Ben, Türk’ce, türk(ü)lerce, istiklal-i tam ve şerefli bir gelecek hayali kurduğum bir cumhuriyetçi Türk ülkesi özlüyorum…
bu herkesin ortak dileğidir muhakkak. yalnız şöyle bir tenkidim var efendim. türkçe bir memleket demişsiniz ama, yazınızın aşlığı ne yazık ki türkçeyi katlediyor.
TÜRK BİREYİ ve ULUS TOPLUMSALINA ELEŞTİREL BAKIŞ -
toplum-sal diye türkçe kelime yok. bunun yerine türk bireyi ve ulus toplumuna eleştirel bakış deseniz daha doğru olurdu. ayrıca anladım kadarıyla türk tarihini ve öztürkçeyi seviyorsunuz. eskiden millet kelimesini kullanıyorduk. yerine ulus kelimesini koyduk. şu an diğer türk devletlerinde millet kelimesi hala kullanılır. ulus kelimesi öz türkçede millet manasında değil bir yöreyi tanımlamak manasında kullanılır. mesela Atatürkün nutuk adlı eserinde veya konuşmalarında ulus kelimesi değil millet kelimesi vardır.GENEL TOPLUMSALDA ŞEREFSİZLİĞE GİDEN BİR ULUSUN BİREYİ, ŞEREFLİ KALAMAZ ! bu başlıkta türkçe kaidelerine hiç uymuyor. sizin türkçe sevginizi sezdiğim için bunları yazma gereği duydum. dost tavsiyesi olarak kabul edin lütfen. -sal -sel ekleri fransızcadır. isimden sıfat yapan isnat ekleridir. fransızcada 6 tane isnat eki vardır. bizde ise bu ekin işini yapacak tam 10 ek vardır. dil namusdur. dile sahip çıkalım kardeşim. saygılar
İnsan bir alışkanlık hayvanıdır.(Alman Atasözü)

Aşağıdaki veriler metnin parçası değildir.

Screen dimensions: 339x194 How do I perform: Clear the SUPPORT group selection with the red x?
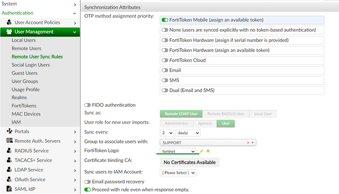[248, 143]
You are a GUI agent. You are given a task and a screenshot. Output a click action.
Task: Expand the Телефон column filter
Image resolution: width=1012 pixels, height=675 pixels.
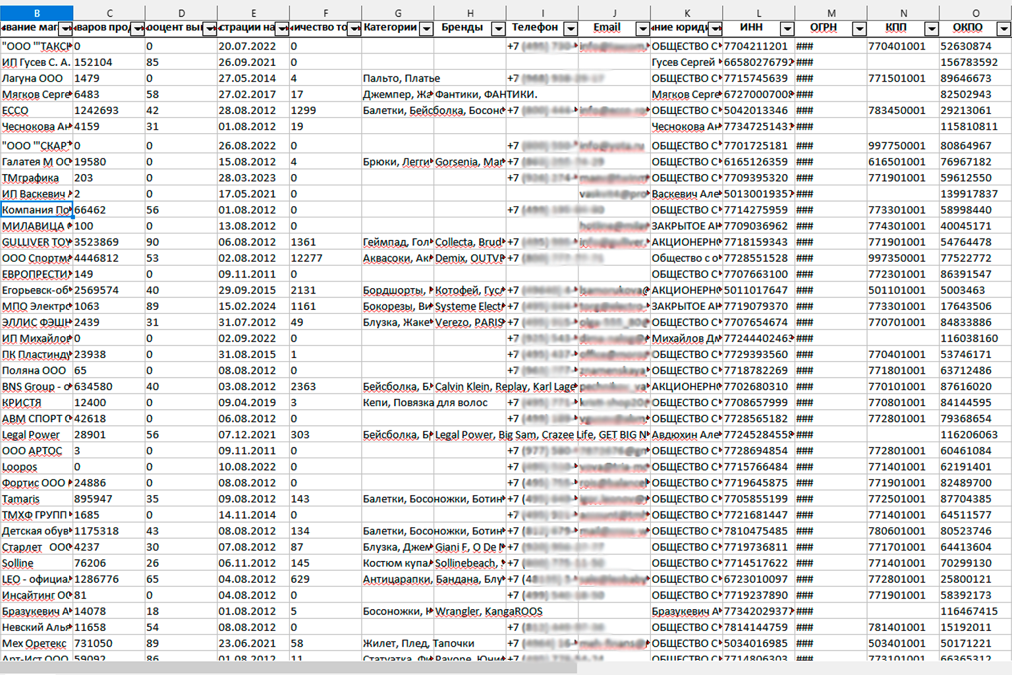click(x=571, y=28)
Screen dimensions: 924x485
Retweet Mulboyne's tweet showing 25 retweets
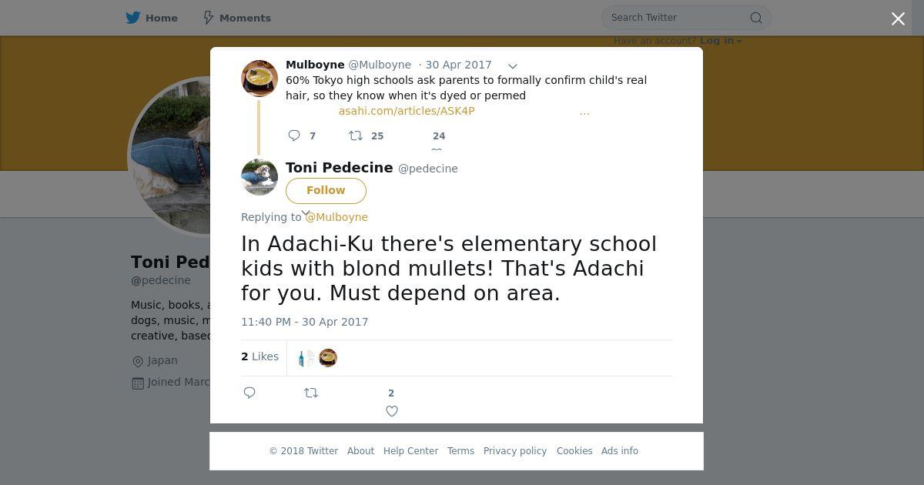356,135
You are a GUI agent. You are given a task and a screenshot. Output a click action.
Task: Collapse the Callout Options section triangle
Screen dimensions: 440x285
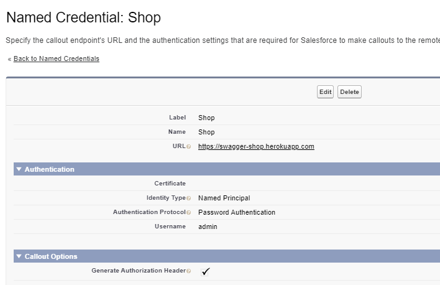click(x=19, y=256)
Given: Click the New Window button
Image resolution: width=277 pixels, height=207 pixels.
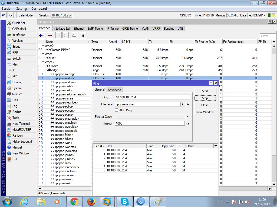Looking at the screenshot, I should click(x=205, y=112).
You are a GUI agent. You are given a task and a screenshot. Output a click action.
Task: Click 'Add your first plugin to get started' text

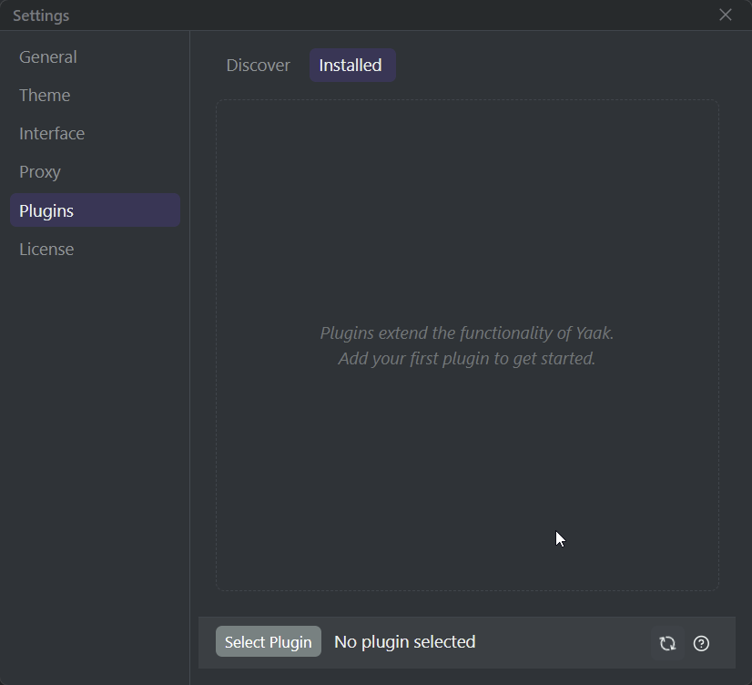coord(467,359)

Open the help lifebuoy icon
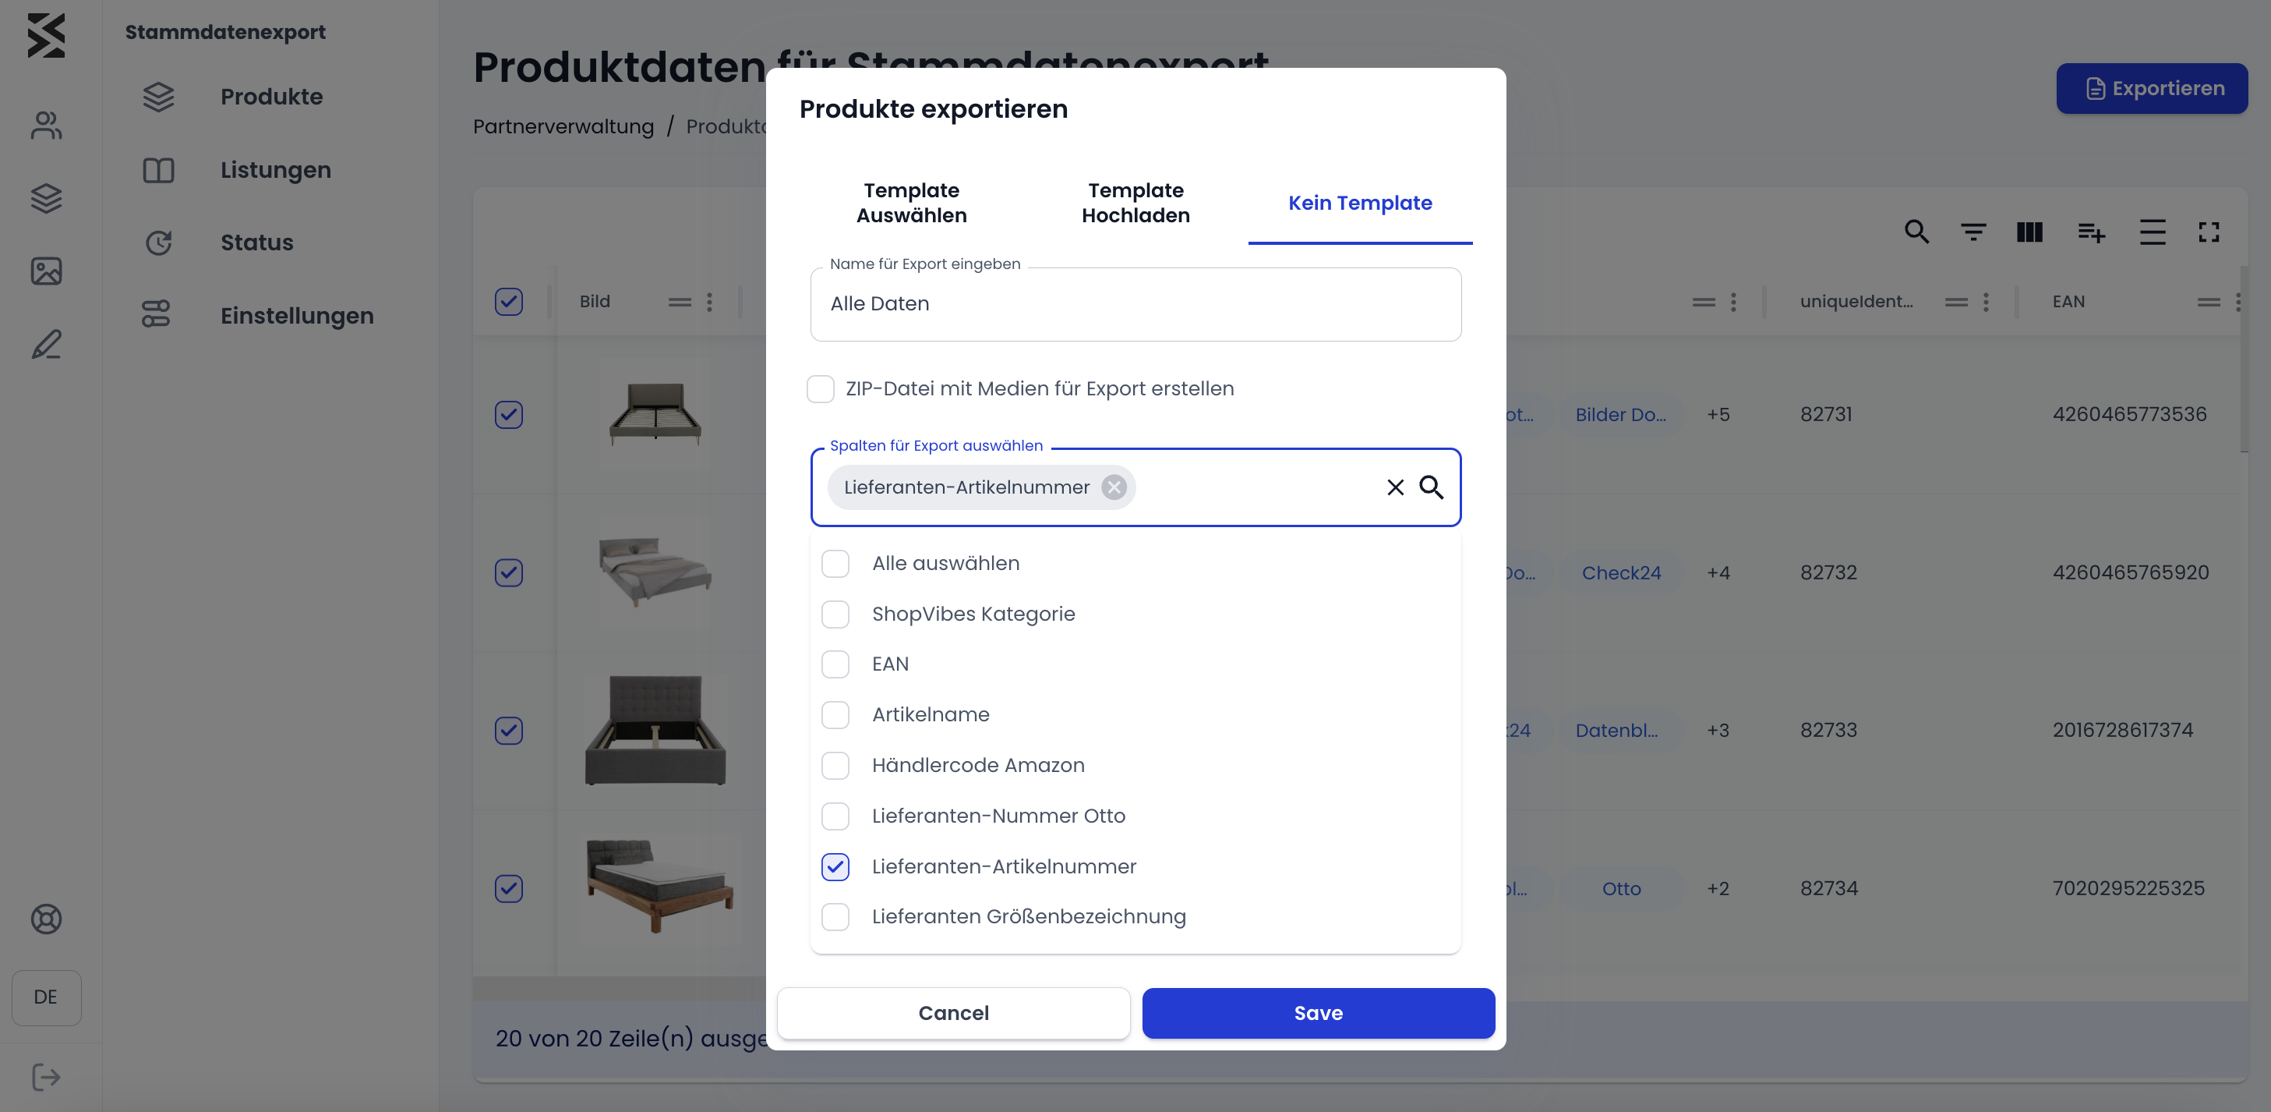pyautogui.click(x=46, y=919)
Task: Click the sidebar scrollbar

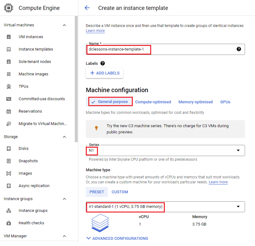Action: 76,79
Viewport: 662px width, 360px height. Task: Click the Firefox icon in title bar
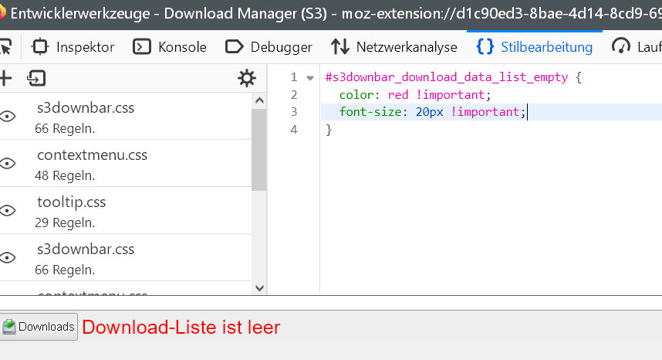pyautogui.click(x=2, y=13)
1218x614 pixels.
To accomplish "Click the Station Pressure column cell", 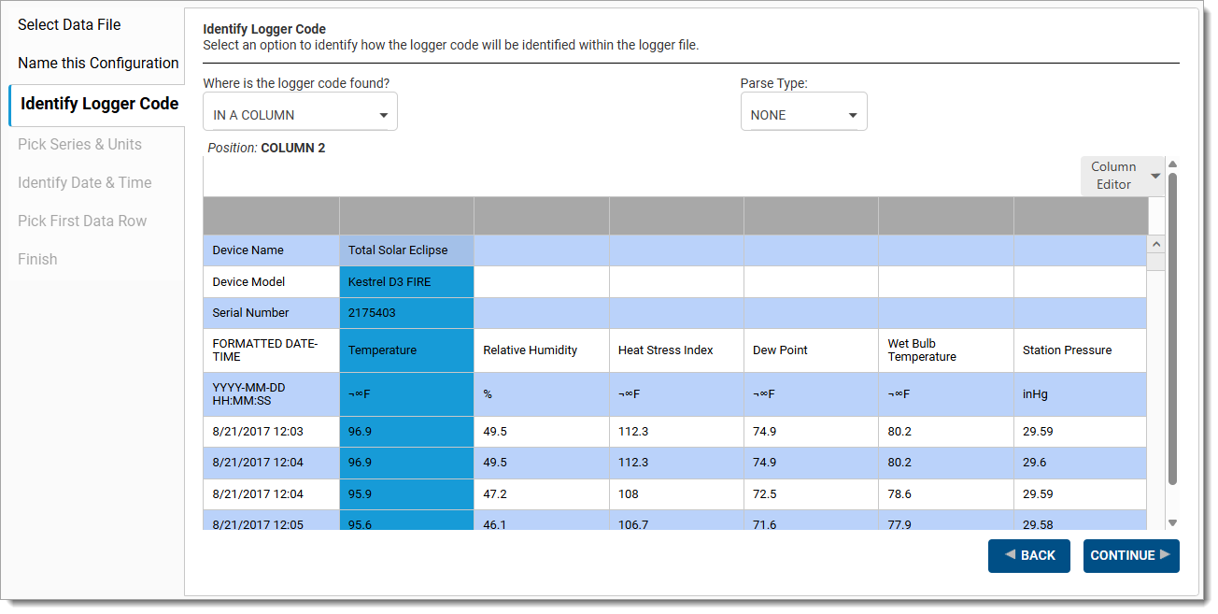I will (x=1079, y=350).
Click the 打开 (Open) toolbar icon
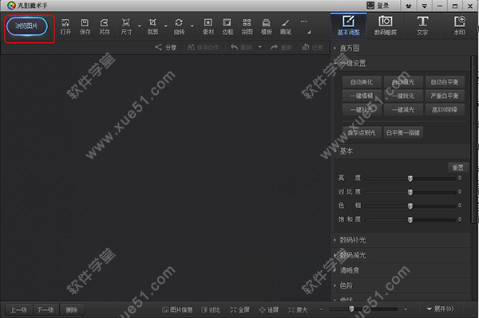The height and width of the screenshot is (318, 479). (x=65, y=26)
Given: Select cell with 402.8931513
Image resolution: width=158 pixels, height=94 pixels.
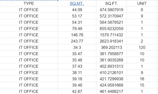Looking at the screenshot, I should tap(111, 66).
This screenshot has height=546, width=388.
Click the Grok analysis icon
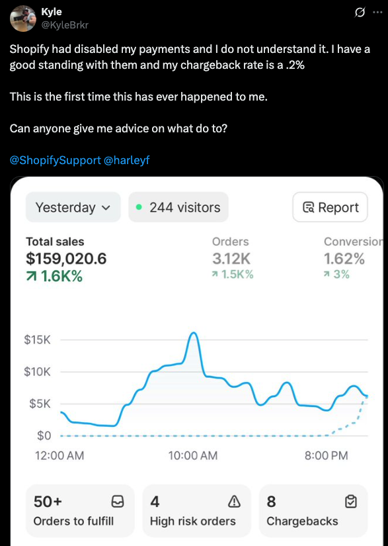pos(359,12)
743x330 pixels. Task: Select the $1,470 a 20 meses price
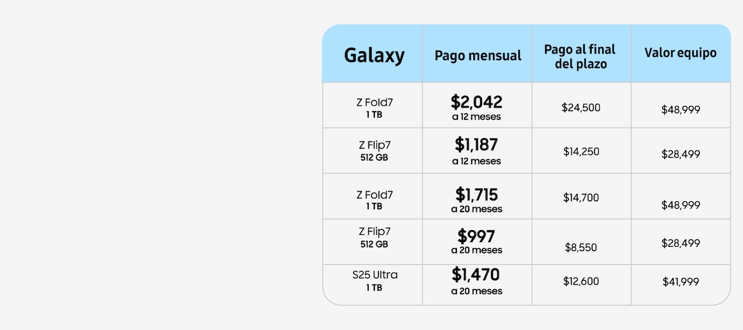pos(476,281)
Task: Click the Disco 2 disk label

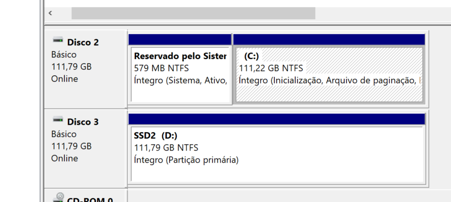Action: pyautogui.click(x=83, y=42)
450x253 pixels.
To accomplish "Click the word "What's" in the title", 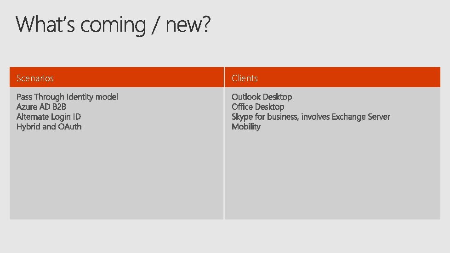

Parayı veren düdüğü çalar.(Yabancılara satılan medya kuruluşlarının kimin düdüğünü çalacağı ortadayken,oluşturmak istyeceği alışkanlıkların ve davranışların bizlerin çıkarları doğrultusunda olacağını söylemek mümkün müdür?Hayır !Kendine hizmet edecek yeni tip eşekler, sağılacak koyunlar kesilecek kuzular yaratacaklardır.
İbret verici yazılarınızdan dolayı kutlarım.Saygımla.
Şaban Aktaş tarafından 7/3/2008 9:07:46 AM zamanında düzenlenmiştir.